:: EXCERPTED PASSAGE ::
§ §
Bhutan, like all developing countries, offers fiscal incentive packages that reduce direct as well as indirect taxes in various forms of tax incentives and exemptions, like general exemptions and sector-specific exemptions, with the intention of attracting investors and fostering economic growth. Fiscal incentive means slashing taxes legally as opposed to tax evasion, which means paying lower taxes by infringing the law.
The Fiscal Incentives Act of Bhutan 2017 and the Rules on the Fiscal Incentive Act of Bhutan 2017 stem from the Economic Development Policy 2016 (EDP) which sets the outline and the broad course for the expansion and growth of sectors that have the highest latent potential. EDP was prepared after consulting all the stakeholders in the government as well as the private sector to boost economic growth with a comprehensive, steady and clear policy framework. The goal for Bhutan was to achieve at least 10 percent economic growth and to be placed in the category of middle-income country by 2021.
Based on the Economic Development Policy 2016, the fiscal incentives were announced as part of the government’s efforts to stimulate economic growth, foster private sector development and generate employment (Kuensel, June 3, 2017). The fiscal incentives include tax holiday, reinvestment allowance, income tax exemptions, tax rebate, Tax Deduction at Source (TDS) exemptions, Customs Duty exemptions and Sales Tax exemptions.
§ §
:: Data for locating visible targets ::

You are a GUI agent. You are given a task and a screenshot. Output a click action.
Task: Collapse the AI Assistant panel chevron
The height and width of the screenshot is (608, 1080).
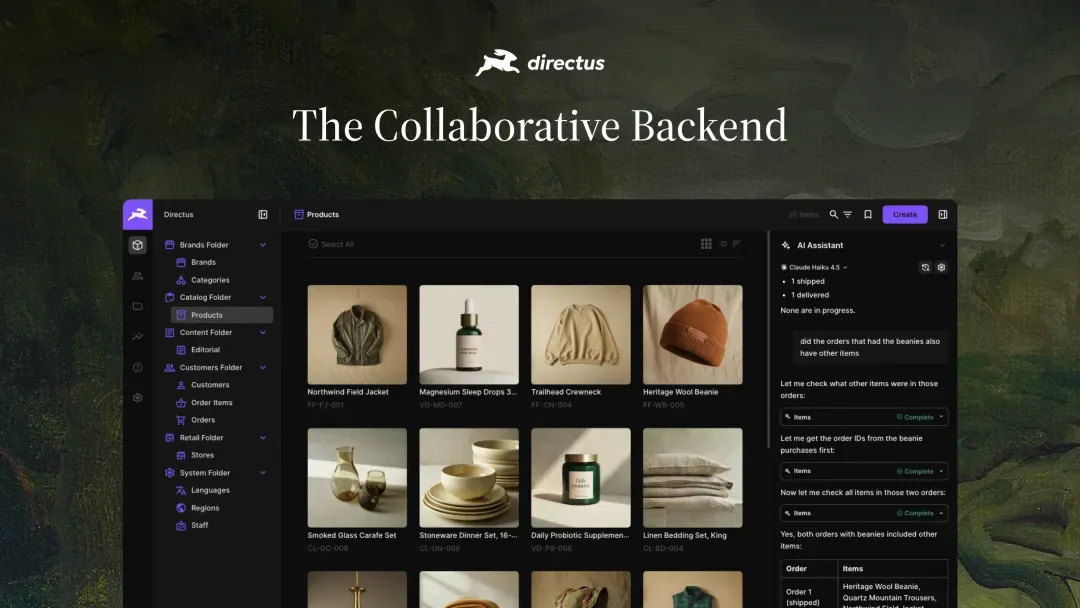point(942,245)
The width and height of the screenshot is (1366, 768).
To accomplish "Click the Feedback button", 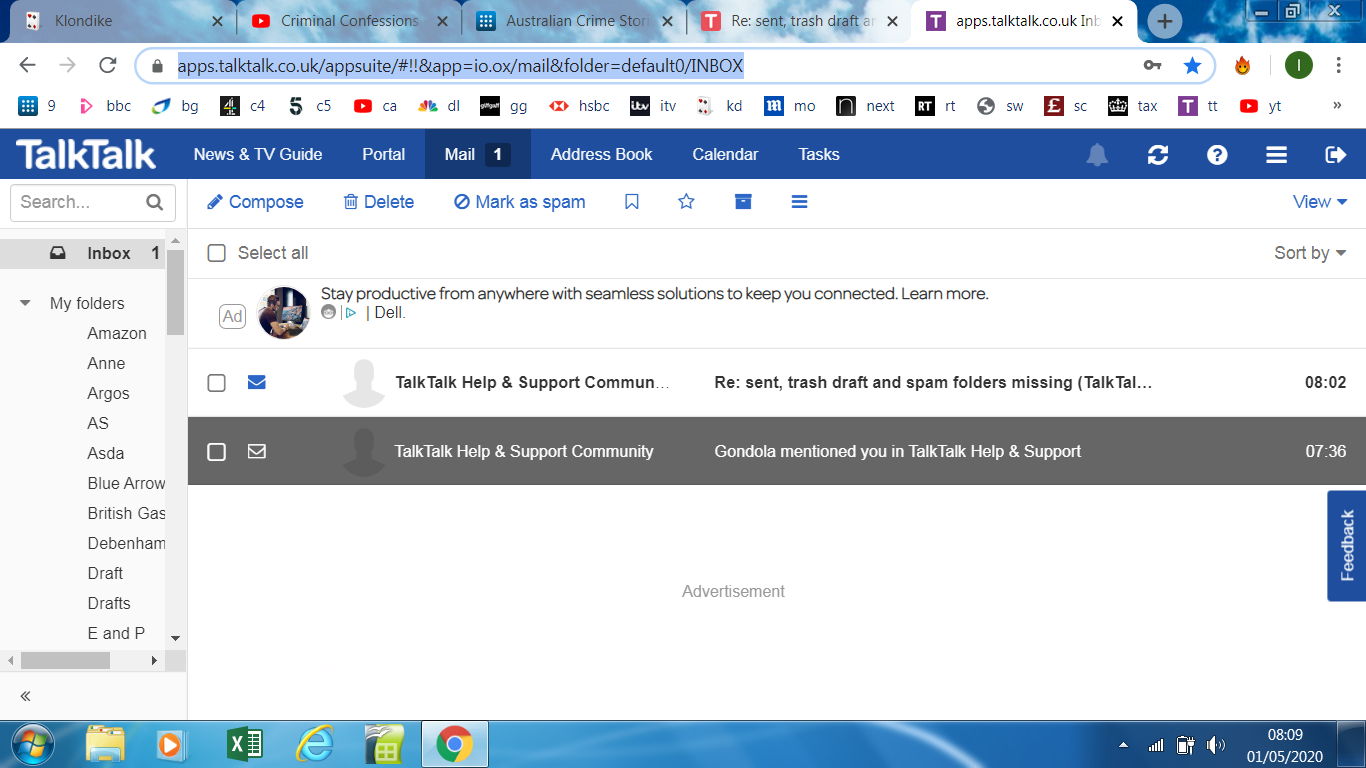I will pyautogui.click(x=1345, y=546).
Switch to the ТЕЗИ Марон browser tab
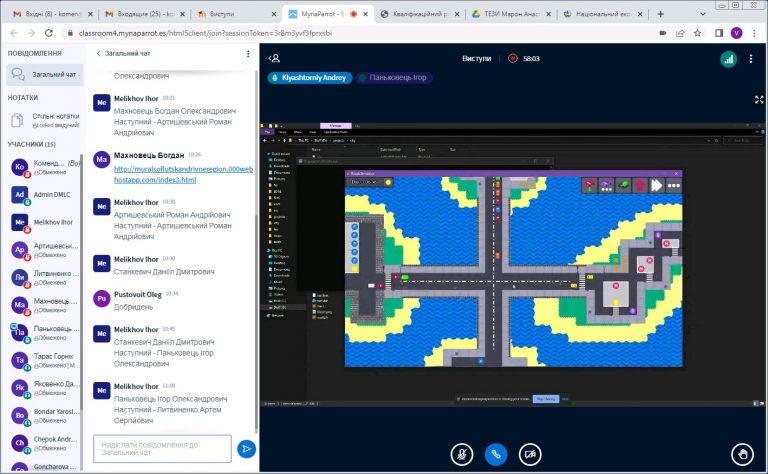The width and height of the screenshot is (768, 474). pos(510,14)
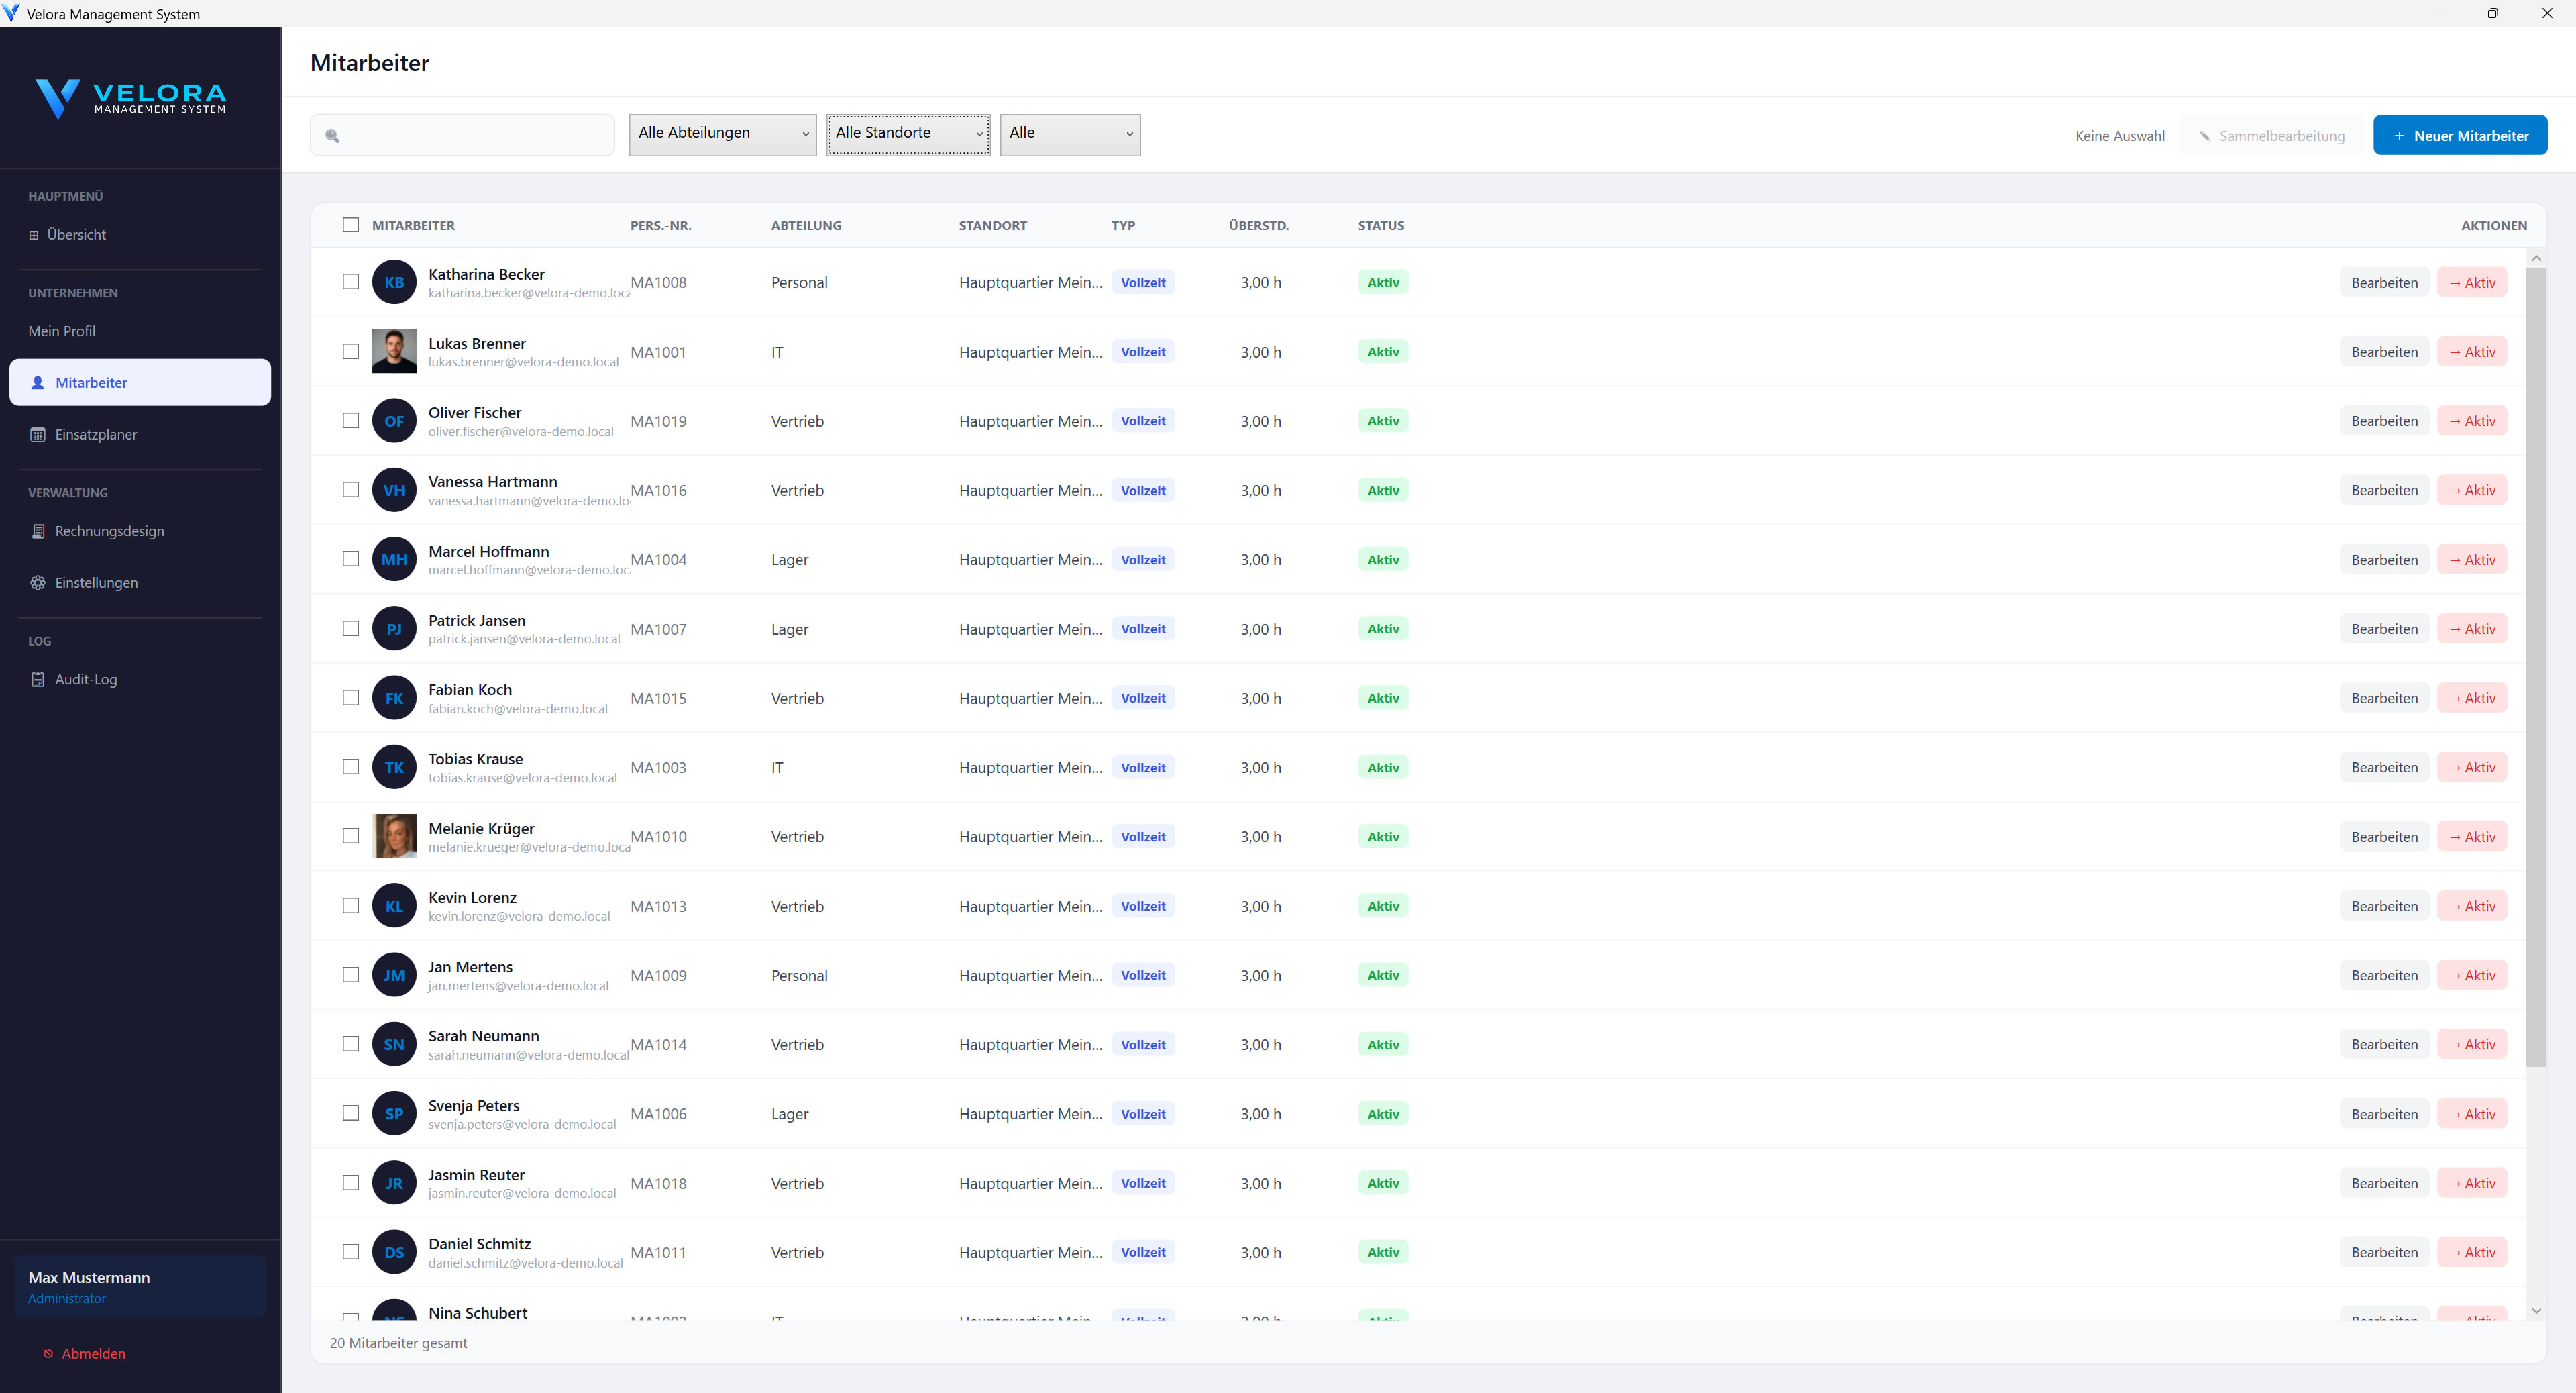This screenshot has width=2576, height=1393.
Task: Click Lukas Brenner's profile photo
Action: pyautogui.click(x=394, y=352)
§ §
:: WORK TO BE COMPLETED ::
Reproduce the passage on Bhutan's fiscal incentives word for word, starting with "Based on the" and going on through "Sales Tax exemptions.".

:: THE OUTPUT ::
Based on the Economic Development Policy 2016, the fiscal incentives were announced as part of the government’s efforts to stimulate economic growth, foster private sector development and generate employment (Kuensel, June 3, 2017). The fiscal incentives include tax holiday, reinvestment allowance, income tax exemptions, tax rebate, Tax Deduction at Source (TDS) exemptions, Customs Duty exemptions and Sales Tax exemptions.